見失った羊を求めて | ミラノの日常 第2弾

ミラノの日常 第2弾

イタリアに住んで33年。 毎日アンテナびんびん!ミラノの日常生活をお届けする気ままなコラム。

 2007年にフィリピンで スラム解放戦線の分派に誘拐された、ジャンカルロ・ボッシ神父が昨日、ミラノの病院で昇天された。享年62歳。


1950年生まれ。73年に PIME(Pontificio Istituto Missioni Estere)(教皇庁立外国宣教会、日本ではミラノ外国宣教会と呼ばれている) に入会。78年に叙階。その後、フィリピンに宣教に出かけられたが、2007年6月にイスラム解放戦線の分派に誘拐されたのだ。

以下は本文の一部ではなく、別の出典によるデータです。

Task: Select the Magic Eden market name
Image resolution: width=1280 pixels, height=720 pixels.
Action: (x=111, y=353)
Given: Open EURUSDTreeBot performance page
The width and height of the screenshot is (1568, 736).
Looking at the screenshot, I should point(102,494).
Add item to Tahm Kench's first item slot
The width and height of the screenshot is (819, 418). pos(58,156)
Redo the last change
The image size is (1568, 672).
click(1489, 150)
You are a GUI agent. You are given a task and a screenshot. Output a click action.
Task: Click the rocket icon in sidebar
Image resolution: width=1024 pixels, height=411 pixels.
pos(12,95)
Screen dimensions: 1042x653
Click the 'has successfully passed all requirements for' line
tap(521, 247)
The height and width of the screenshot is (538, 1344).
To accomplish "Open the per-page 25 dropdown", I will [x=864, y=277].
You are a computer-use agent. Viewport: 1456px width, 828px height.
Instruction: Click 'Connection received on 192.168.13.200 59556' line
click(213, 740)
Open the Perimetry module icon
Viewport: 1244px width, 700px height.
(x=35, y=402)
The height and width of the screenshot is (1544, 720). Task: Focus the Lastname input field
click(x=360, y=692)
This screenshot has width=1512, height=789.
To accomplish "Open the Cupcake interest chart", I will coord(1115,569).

その年の9月にイタリアに一時帰国されていたジャンカルロ神父様のミサにあずかることができたが、それはそれは、足場のないくらい人があつまりぎゅうぎゅう詰めのミサだった。

既に、解放され、イタリアに帰国された際のビデオがスクリーンに流され入祭とともに、すごい歓声と拍手。ギターと電子ピアノによる明るい賛美歌。とても喜びにみちた、親しみのわくごミサだったことを記憶している。

そして、当日のミサは、ジャンカルロ神父によるお説教だった。
ルカ15:4の「見失った羊」というたとえ話。 
100匹の羊を持っている人が、もし一匹を見失ったとすれば、99匹を残して、一匹のために見つけ出すまでに探し回らなければならないだろうか・・・という。 悔い改める一人の罪びとについては、悔い改める必要のない99人の正しい人についてよりも大きな喜びが天にある。 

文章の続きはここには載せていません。